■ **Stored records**
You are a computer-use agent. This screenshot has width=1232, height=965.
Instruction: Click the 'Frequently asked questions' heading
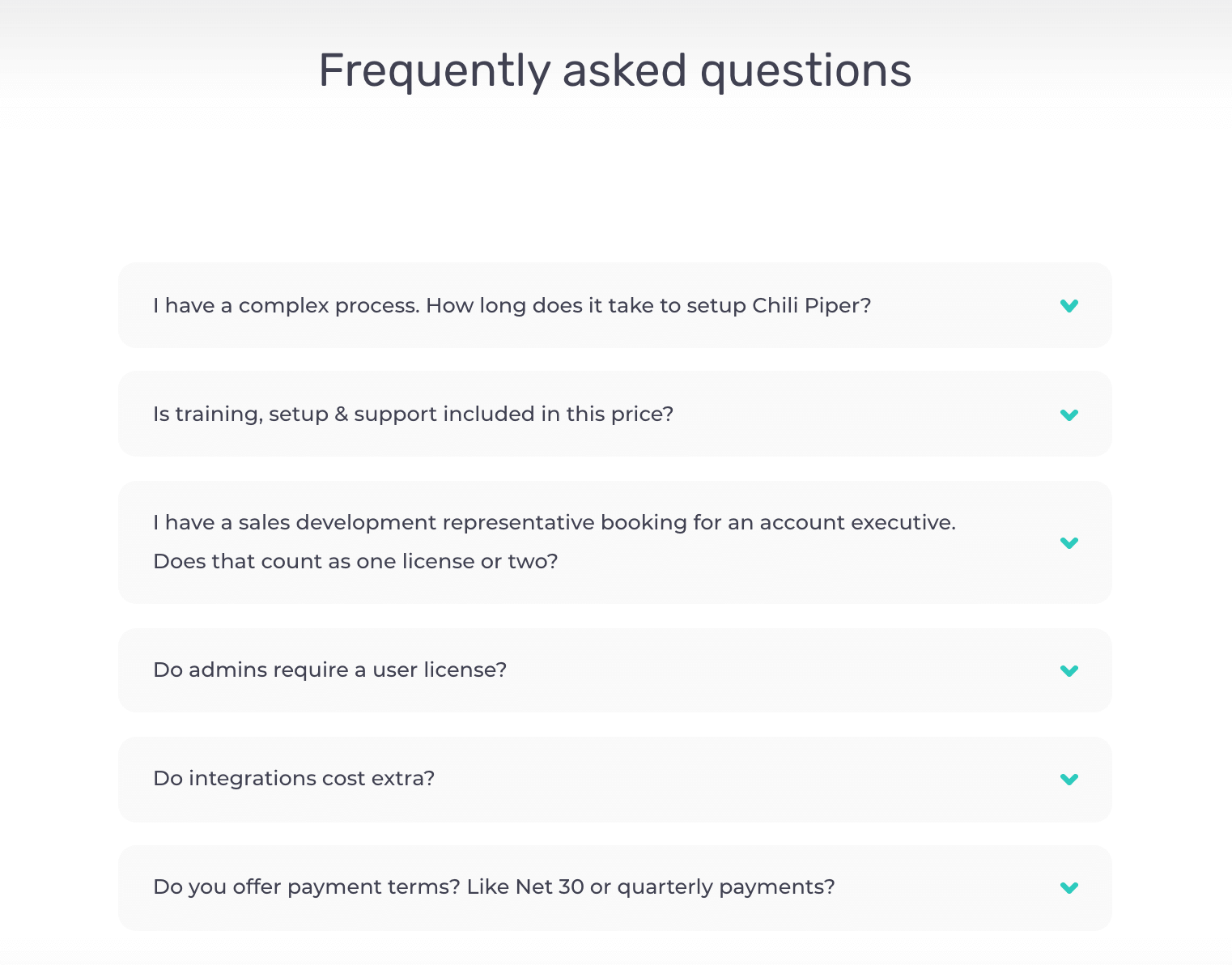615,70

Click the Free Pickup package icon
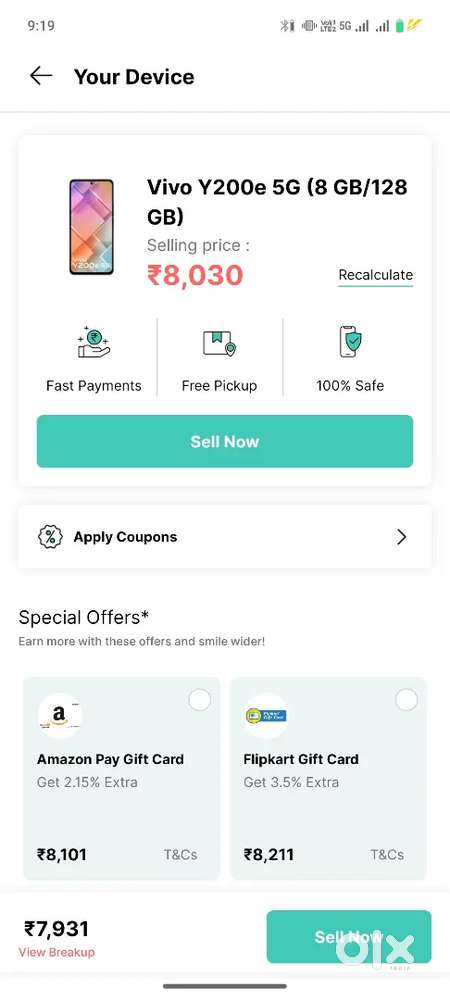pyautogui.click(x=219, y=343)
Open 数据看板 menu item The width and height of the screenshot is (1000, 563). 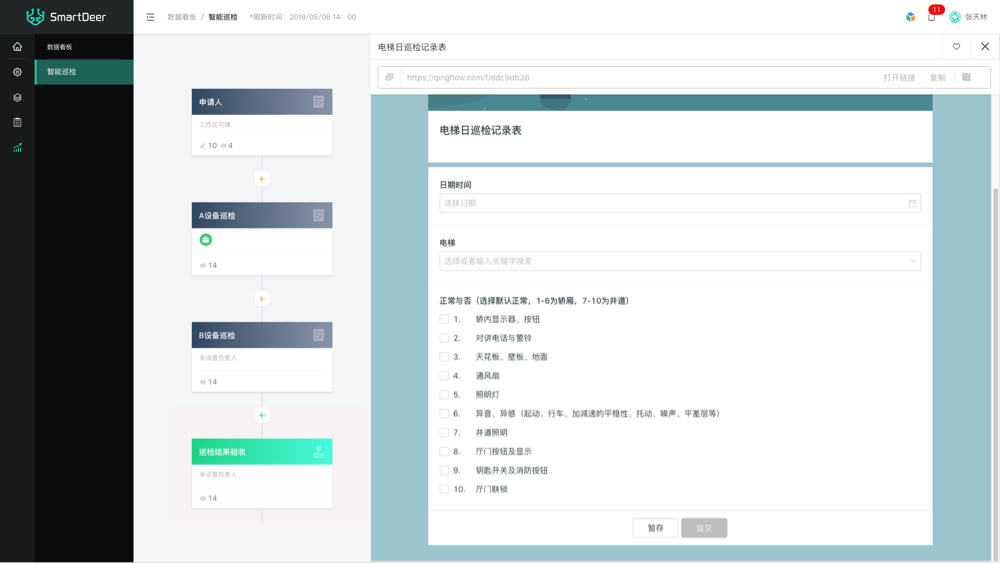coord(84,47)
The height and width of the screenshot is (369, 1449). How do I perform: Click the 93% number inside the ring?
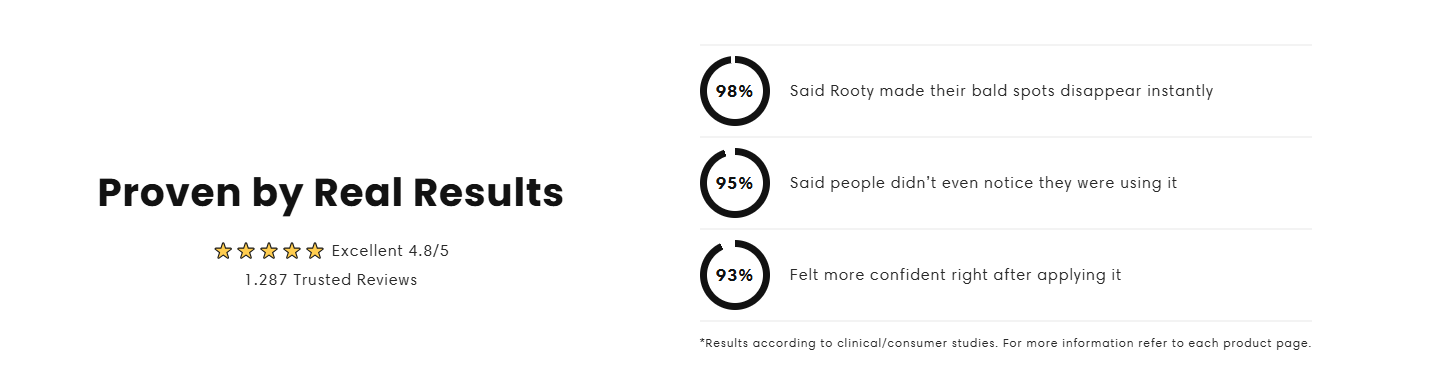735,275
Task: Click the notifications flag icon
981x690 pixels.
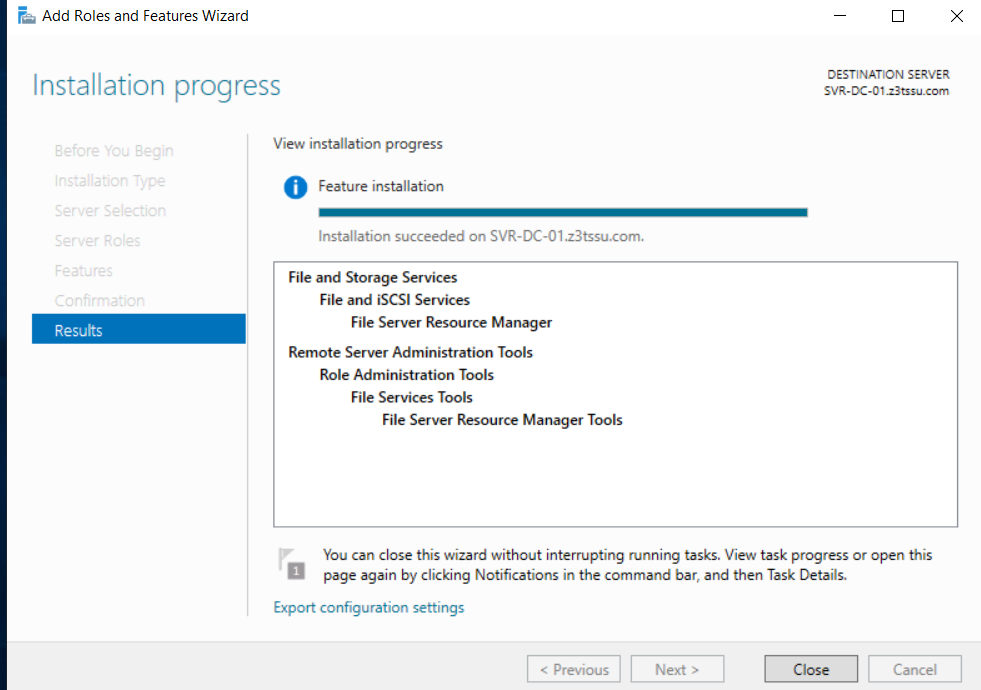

■ **WHAT NEEDS TO BE DONE**
The required output is every line from the one containing "The height and" through the last line of the records, inclusive, reproduced exactly and without pictures.

■ **RESULT OF THIS EXERCISE**
The height and width of the screenshot is (369, 1449). How do I perform: Click the 93% number inside the ring?
735,275
Task: Click the notifications flag icon
981x690 pixels.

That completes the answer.